不条理な世界に価値と意味を与えるのが自分でしかないのなら、虚しく儚い、自分自身の感情だけが全てでしかなく……。
「その虚しいもののために生きてきた?」
否、その虚しいものにさえ、背を向けて生きてきたのだ。
お前にはなにもない、と突きつけられて、ジーナは立ちすくんだ。
世界を意味のない、不条理なものと嘲った。
その真実を知らぬ者たちを見下して、自分はそのような愚か者にならぬように、と、この不条理な世界に生きるのに相応しく振る舞おうとしてきた。
その結末が、これだった。
彼女の人生には意味も価値も生じることはない。それは、至極当然のことだ。
意味も価値も存在しない世界に合わせて生きた人生なのだから。
ゼナは……ゼナが蒔いた種を、今、刈り取りつつあった。
彼女の生きた意味はない。
その人生には、なんの価値もない。彼女がそのように生きようとしたから、そのようになったのだ。自分がこのように生きようとして歩んだ人生の末路を、彼女は突きつけられていた。
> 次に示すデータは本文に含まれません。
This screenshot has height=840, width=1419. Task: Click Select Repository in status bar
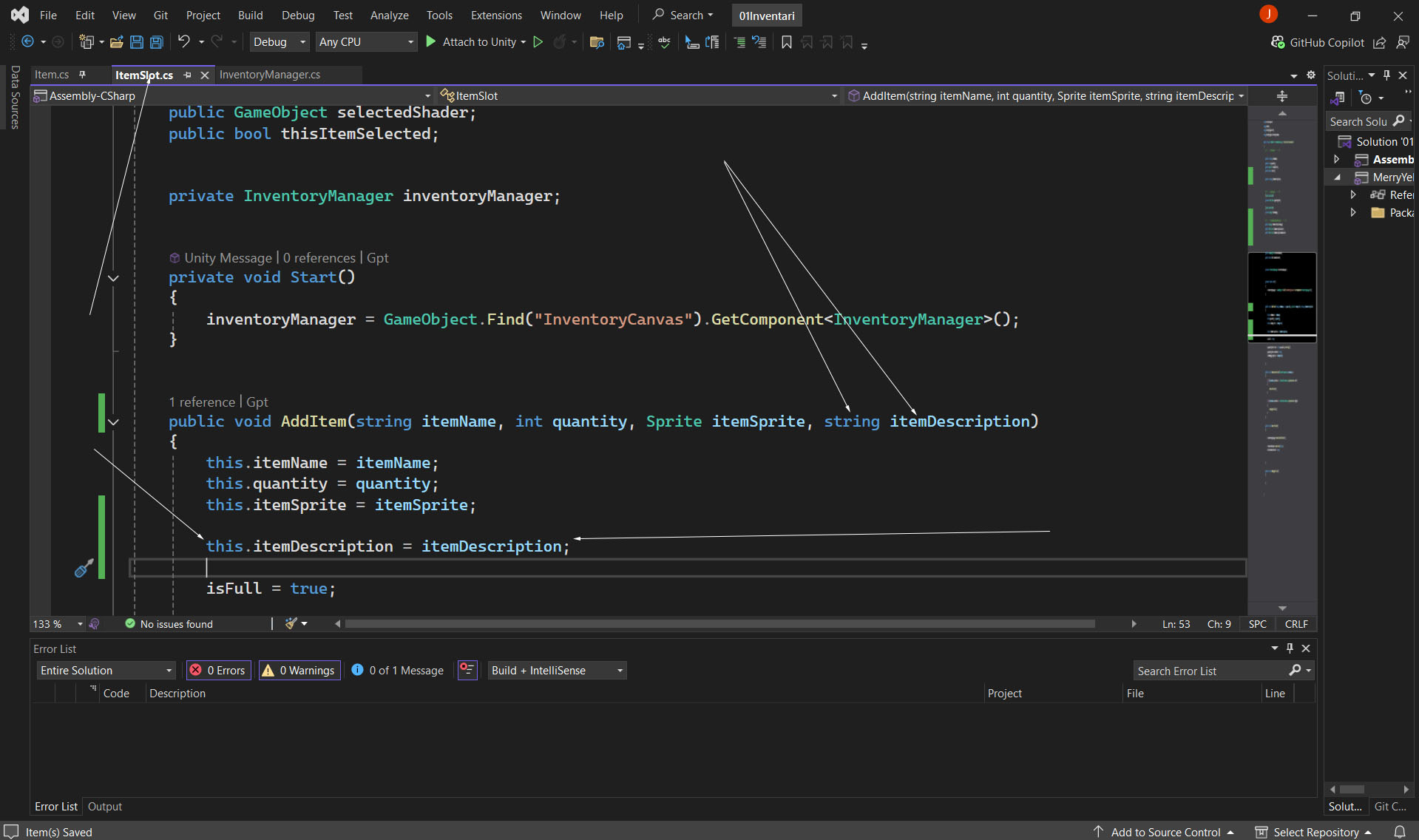coord(1315,832)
「幸いなことに、あなたはまだ間に合うのですから……」
憎たらしいほどに、ミーアの言葉が甦ってくる。
それは、あの日の老婆のように甘い言葉ではなかった。
優しくもないし、都合よくもない言葉だった。
「お前は、まだ、やり直すことができるのに、なにもしないのか?」と。
それはまるで、夢にまどろむゼナの頬を張り飛ばすような、強烈な言葉だった。
「そんなこと……愚かなことです……とても、愚かな……」
つぶやく自分に、別の自分が問いかける。
――愚か? 誰が? 愚かなのは、私自身でしょう?
誰よりも賢く、世界の真実を知っていると思い込んでいた自分が……そこらの小娘よりも道理を知らぬ愚か者に思えてならなかった。
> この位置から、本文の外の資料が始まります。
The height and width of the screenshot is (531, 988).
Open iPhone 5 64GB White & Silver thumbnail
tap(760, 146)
なぜ、そんなにも簡単なことがわからなかったのか……?
ゼナには、わからない。もう、何もわからなかった。
そんな、暗闇の中を、迷い立ち止まる彼女の目の前に、
「幸せになっても良いのですわ」
帝国の叡智の、月明かりのような言葉があった。
何も見えない闇の中に、迷い、疲れ果て、倒れることさえ許さない……お前の行くべき道は、こちらなのだ、と残酷なほどに強く指し示すような光が……。
「愚かな……今さら……私の幸せなど……」
まだ、間に合うという事実が、いっそ残酷だった。
それがわかってしまったのなら、彼女は、選択しなければならないからだ。
示された道を進むか、それとも、何もせず立ち止まったままでいるか……。
どれほど辛くとも、苦しくとも、彼女は向き合わなければならない。
わからない、と言い訳をすることは、できないのだ。
「カルテリア、それに…………ネストリ殿下……」
たった一人の部屋に、ただ、ゼナのつぶやきが溶けて消えた。